BTT: I like keeping gobos, steel or glass, in loose-leaf binder sheets for 3.5" floppies or 35mm slides, but one must take care to keep the binder vertical so they don't spill out.


----------



## Jezza (Feb 19, 2008)

A local production company around here lets me buy used gobos -- never rented form them though. I would think renting glass ones is a much more viable option than renting steel ones. 

I don't like the binder for exactly that reason, if you flip it the wrong way, everything comes pouring out. Someone should make a real gobo storage system *cough Rosco Gam Apollo cough*


----------



## TimMiller (Feb 20, 2008)

it should be a binder thingy with some good zip lock bags to hold the gobo's in. I use a pelican case to hold my gobos in wihle on the road. As far as in the shop i use one of those big parts organizers (the one with all the little drawers and separaters)


----------



## Charc (Feb 20, 2008)

Ah, maybe Kelite should be keeping an eye on this thread if we're making product suggestions.
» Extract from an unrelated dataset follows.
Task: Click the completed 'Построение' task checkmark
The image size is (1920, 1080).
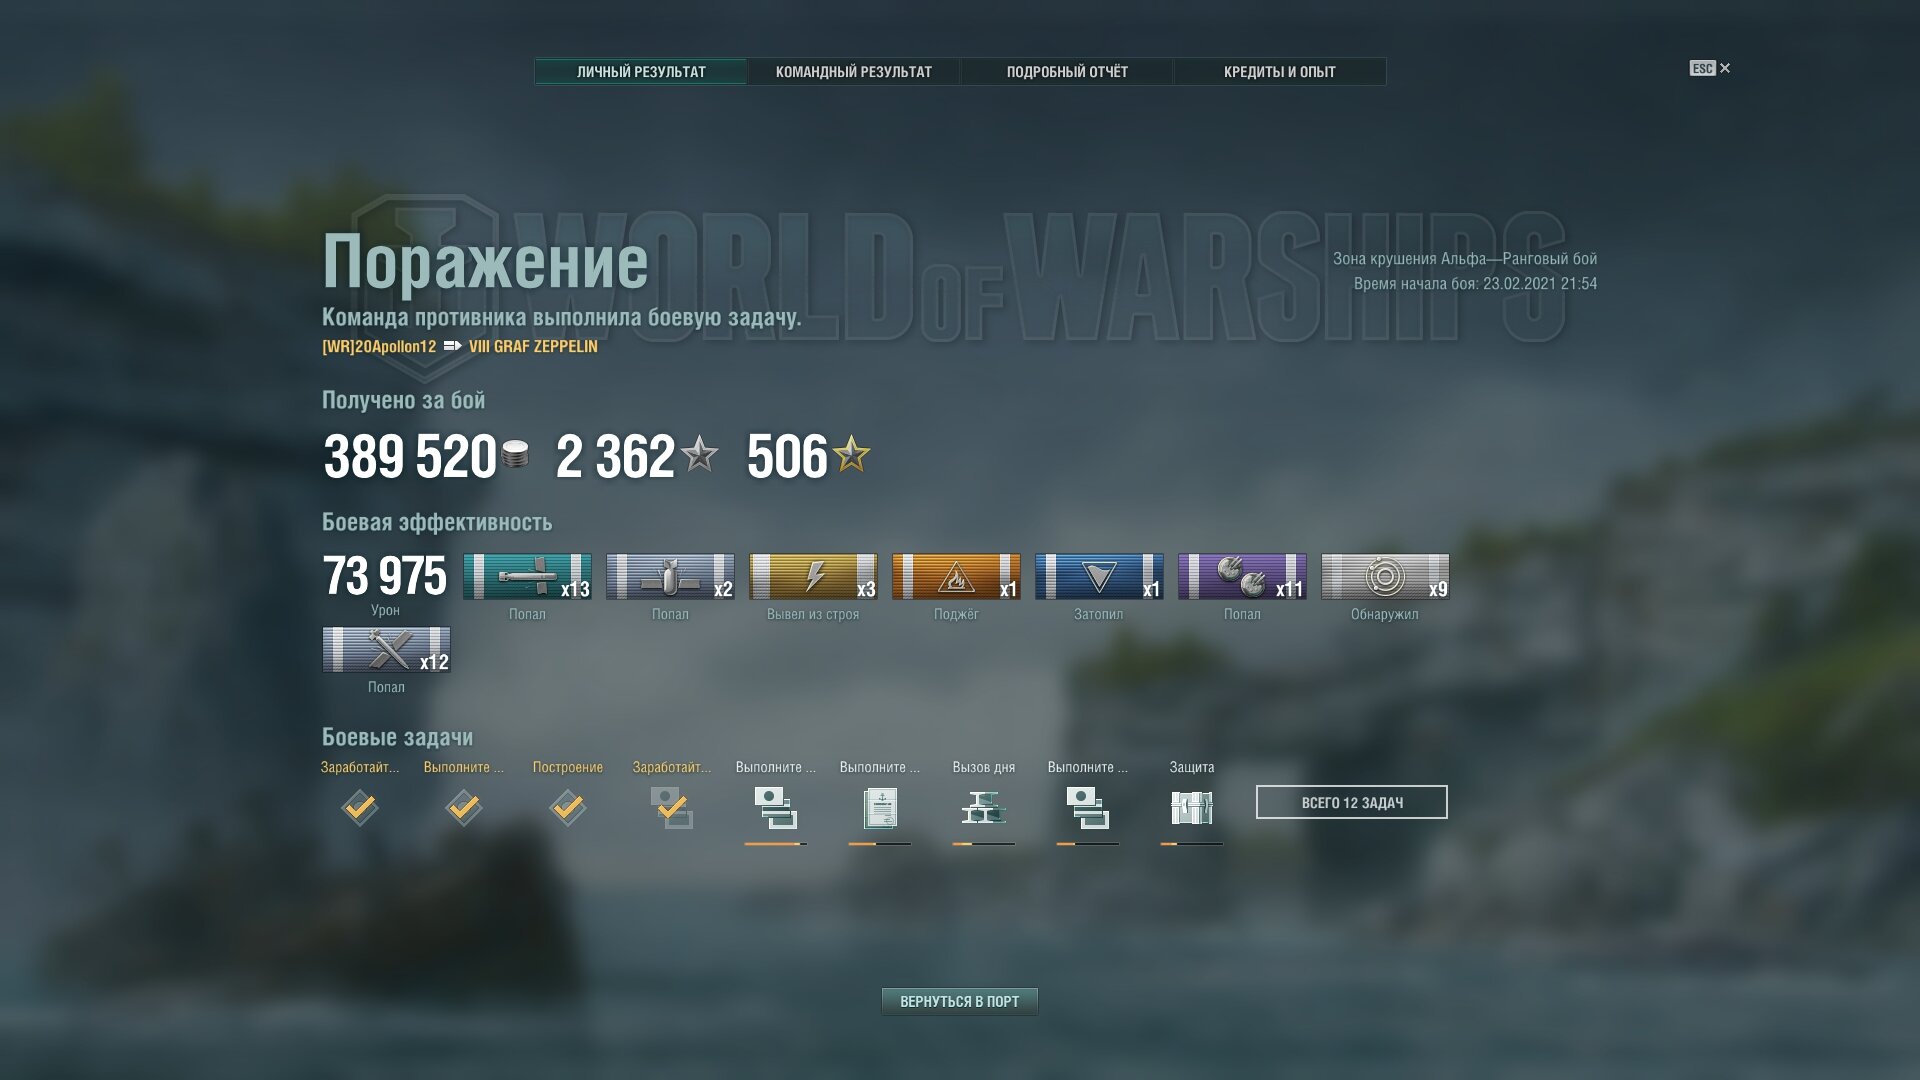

I got nothing good though. My only thoughts are as follows:

It sounds like a lot of people using a standard filing cabinet for gel / other filing. Alex said he wants to file something... So one takes a normal filing folder (the kind with the hooks so it stays on those rails), which has space for how many, 2, 4 glass gobos? Anyways, with enough space on the top of the folder, one could create a separate label location for each "storage slot" inside the folder. This makes finding the appropriate gobo as easy as a glance. I think being stabilized by the rails, stored in this manner, and cushioned by the folders themselves, these glass gobos wouldn't get scratched up or cracked up. Now, because there isn't a pre-made folder solution out there, it may require a little improv, and perhaps more trouble than its worth. But something like 2 strips of gaff in a T shape taped to a folder, with tape on the reverse side of the center of the T pattern, creating a sleeve to slide the gobo in... does anyone follow this? I feel like I'm rambling.


----------



## gafftaper (Feb 20, 2008)

Actually if you look at the other recent thread on steel gobo storage you'll find Apollo does make a gobo storage system that would work for glass as well as steel. The negative... it's really just an overpriced card file box (sorry Keith). 

I've actually been thinking about this one myself having just received a delivery of 30 glass gobos. One of my favorite products to mess with are gun and pistol cases... great cheap storage for microphones. I haven't had a chance to hit the local sporting goods store yet but I bet I'll find something along the line of the pelican cases for a lot less money.


----------



## Jezza (Feb 20, 2008)

Right on Gaff -- Pelican cases are usually over priced. I never thought about gun cases -- I'll have to look into that.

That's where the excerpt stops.